Start of Block
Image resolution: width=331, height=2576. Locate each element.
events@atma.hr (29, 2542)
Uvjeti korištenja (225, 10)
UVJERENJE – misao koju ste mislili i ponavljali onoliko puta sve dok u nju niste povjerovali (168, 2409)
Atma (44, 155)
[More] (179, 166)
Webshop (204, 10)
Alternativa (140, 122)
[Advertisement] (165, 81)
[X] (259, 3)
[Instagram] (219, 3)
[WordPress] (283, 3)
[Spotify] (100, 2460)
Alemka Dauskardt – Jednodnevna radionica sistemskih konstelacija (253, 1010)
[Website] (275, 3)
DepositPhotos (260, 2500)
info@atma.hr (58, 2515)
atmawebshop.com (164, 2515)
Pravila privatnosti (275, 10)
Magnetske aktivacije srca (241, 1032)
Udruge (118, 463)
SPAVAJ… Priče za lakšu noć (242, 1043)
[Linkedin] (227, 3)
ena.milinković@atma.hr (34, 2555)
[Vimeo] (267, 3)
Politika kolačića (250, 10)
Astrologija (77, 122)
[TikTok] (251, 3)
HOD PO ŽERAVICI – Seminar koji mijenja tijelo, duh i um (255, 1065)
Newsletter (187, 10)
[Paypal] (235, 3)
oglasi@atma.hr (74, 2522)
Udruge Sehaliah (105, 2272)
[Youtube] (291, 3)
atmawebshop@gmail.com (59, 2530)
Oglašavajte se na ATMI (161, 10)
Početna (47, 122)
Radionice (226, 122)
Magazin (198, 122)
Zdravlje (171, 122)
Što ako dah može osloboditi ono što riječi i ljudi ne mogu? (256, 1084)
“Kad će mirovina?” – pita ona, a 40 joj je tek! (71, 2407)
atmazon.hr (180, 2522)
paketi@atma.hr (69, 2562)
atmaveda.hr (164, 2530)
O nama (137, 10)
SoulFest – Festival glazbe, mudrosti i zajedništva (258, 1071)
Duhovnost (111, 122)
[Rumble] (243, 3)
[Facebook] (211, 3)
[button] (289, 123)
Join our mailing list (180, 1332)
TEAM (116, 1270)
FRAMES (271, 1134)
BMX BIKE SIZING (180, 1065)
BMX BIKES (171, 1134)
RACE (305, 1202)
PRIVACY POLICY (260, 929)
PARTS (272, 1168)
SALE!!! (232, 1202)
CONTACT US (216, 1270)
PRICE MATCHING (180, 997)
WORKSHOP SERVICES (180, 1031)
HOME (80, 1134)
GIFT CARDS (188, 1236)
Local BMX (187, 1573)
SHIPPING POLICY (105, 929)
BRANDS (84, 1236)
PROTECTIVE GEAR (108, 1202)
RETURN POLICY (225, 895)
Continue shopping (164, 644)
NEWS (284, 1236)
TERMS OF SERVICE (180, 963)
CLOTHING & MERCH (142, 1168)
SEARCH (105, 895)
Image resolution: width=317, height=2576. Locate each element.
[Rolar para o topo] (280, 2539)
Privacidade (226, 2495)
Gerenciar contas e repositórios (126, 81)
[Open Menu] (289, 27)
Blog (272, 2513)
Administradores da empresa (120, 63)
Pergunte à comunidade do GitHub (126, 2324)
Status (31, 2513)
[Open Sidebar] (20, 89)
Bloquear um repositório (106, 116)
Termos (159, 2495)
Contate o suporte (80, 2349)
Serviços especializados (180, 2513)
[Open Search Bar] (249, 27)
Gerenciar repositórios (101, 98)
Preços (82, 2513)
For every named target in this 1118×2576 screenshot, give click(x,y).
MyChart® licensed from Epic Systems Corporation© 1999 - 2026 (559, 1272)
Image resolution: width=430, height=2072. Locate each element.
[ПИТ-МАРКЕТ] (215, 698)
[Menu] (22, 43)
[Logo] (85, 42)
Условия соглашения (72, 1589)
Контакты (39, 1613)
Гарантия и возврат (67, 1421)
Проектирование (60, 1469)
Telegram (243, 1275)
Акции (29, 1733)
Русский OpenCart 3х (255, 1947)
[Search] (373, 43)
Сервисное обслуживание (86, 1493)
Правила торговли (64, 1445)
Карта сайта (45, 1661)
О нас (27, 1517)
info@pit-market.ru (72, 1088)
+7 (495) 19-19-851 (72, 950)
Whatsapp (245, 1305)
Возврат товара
End of Block
■ **What you are asked to do**:
The lines to copy are those in the listing that contain the word "resolution".

■ **Your solution**:
Image resolution: width=331, height=2576. Locate each element.
Image resolution: width=317, height=2576. Locate each element.
Image resolution: width=430, height=2072. Locate each element.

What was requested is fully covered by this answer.